A damp wind blows across the barren flats, ruffling the colonies of weeds that thrive atop the buried trash dumps. The breeze sails on over the Santa Cruz, a river so dead it's wet only when it rains, then hits the tacky motels on the other side before disappearing into the ungainly elevation of the freeway. And if the river is dead, so is the land. Beyond wild grasses and a few scraggly trees, there's hardly a living thing to be seen on this beaten-down patch of dirt. Everywhere, though, there are shards of glass, survivors of countless beer parties, and the noise of the glass crunching underfoot punctuates the monotonous roar of the highway.

Welcome to the birthplace of Tucson.

"There's a spirit in that piece of earth," says Daniel Preston, vice chairman of the San Xavier District of the Tohono O'odham Nation. "The spirit of my ancestors that have prayed and used the land in a respectful religious way."

Feature Nowadays one would be hard pressed to find a respectful spirit toward the big tract of riverfront land just west of downtown, south of Congress Street. Tucked between the sacred mountain and the once flowing river, this exhausted patch of earth is an urban eyesore, home only to a bus barn and a bunch of landfills that were closed in the 1960s. There's a small neighborhood, though, Barrio Sin Nombre, that still clings to its western edge, and its inhabitants are the latest in a long line of people who have lived on this spot for at least 3,500 years.

For more than three millennia, Chuk-shon, Place of the Black Spring, sustained human life.
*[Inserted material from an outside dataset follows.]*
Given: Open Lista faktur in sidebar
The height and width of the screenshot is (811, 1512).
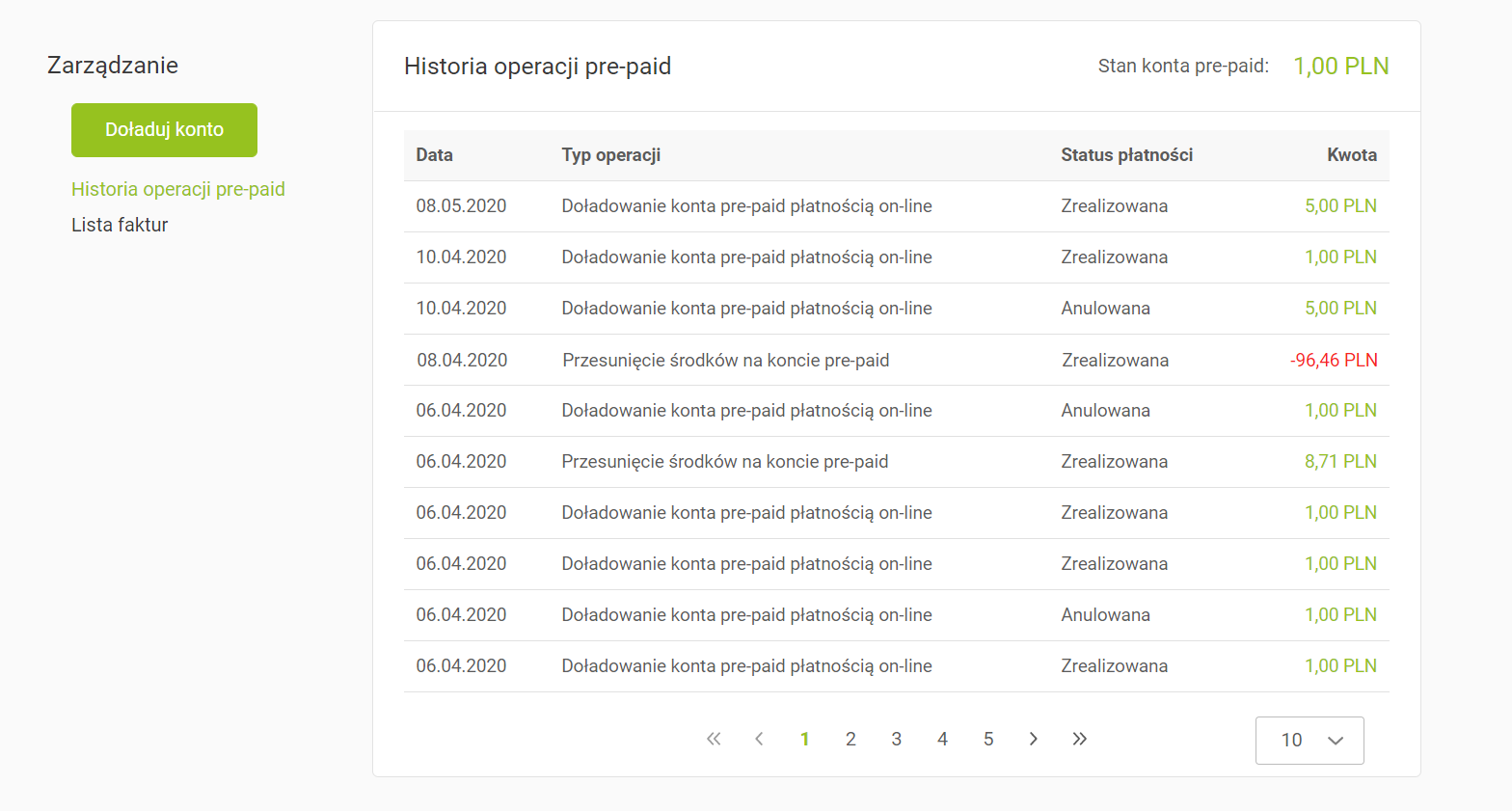Looking at the screenshot, I should (120, 225).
It was a desert oasis, full of cottonwood trees, marshes and ponds, a place where wildlife was abundant and where nomadic desert dwellers had the luxury of not worrying about water. Those who lived here over the centuries--archaic people, Hohokam, Pima, Spanish, Mexicans, Apaches and Anglos--drank from the spring and the river, and they used river water to irrigate their fields in the fertile flood plain. As late as the turn of this century, 15 different species of ducks were recorded among its reeds. The site is remarkable and possibly unique.
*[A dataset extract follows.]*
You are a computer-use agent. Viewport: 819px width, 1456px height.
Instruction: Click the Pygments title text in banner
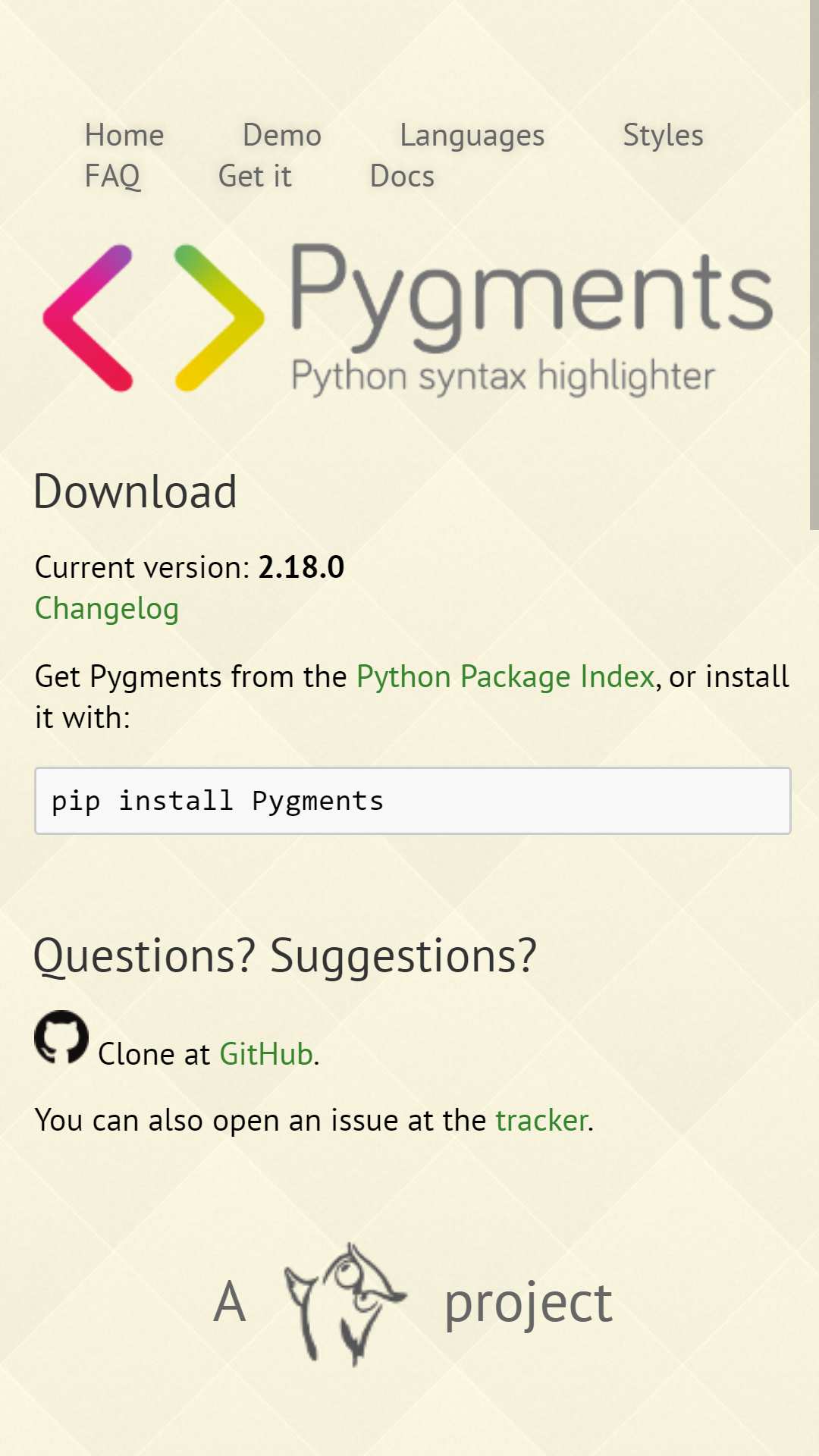point(532,298)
"For 3,000 years, there's been continuous human use and occupation at the base of Sentinel Peak," says Linda Mayro, cultural resources manager for Pima County. Some historians believe it may be the longest continually occupied site in North America.

Yet less than a century and a half after the U.S. became steward to this land, the river's run dry and its lush shores have been denuded and trashed. Long gone are the cottonwoods and the ducks. An 18th-century adobe Convento abandoned by Spanish priests crumbled to dust, making way for trash dumps. A 20th-century brickyard came and went. (Preston says the remains of his ancestors, quarried from the site's mud, went into the bricks). A boxing gym and a supermarket followed the brickyard into oblivion. A homeless camp at the southern end, on the A Mountain Landfill, was emptied out by force by city workers. Apart from a recreational river park snaking along the dry channel, the forlorn survivor on the vast tract of 90 acres is the Citizen's Auto Stage bus barn.
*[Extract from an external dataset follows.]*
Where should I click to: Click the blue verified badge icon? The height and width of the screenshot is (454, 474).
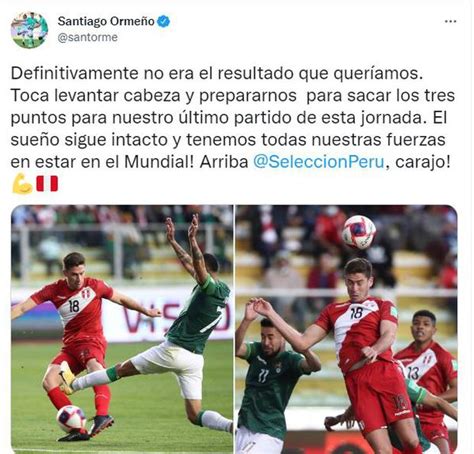[163, 22]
In the late '80s, the whole place--archaeology, history, ancestors and all--was scheduled to be buried forever under a new four-lane highway. Clever protesters, including some guerrilla activists who concocted a makeshift shrine by night and orchestrated a highly publicized religious ceremony by day, sent the road plan down to defeat. Nothing much has happened there since. Meantime, day in and day out, the buses bounce past the ancient graves.

"My parents are back in this earth," Preston maintains. "People putting trash on it put trash on my parents."

LATELY, TUCSON HAS begun to think again about its trashed birthplace. The long hoped-for Mission San Agustín del Tucson Cultural Park, a history and archaeology interpretive park planned since 1991, is at last gaining momentum, with the city and Pima County working to acquire the final patches of privately held land at the tract's center, along Mission Lane (see accompanying story). A group from the nearby Kroeger Lane neighborhood has enlisted a team of architecture students and professors to help design a proposed park on the A Mountain Landfill, which the city owns.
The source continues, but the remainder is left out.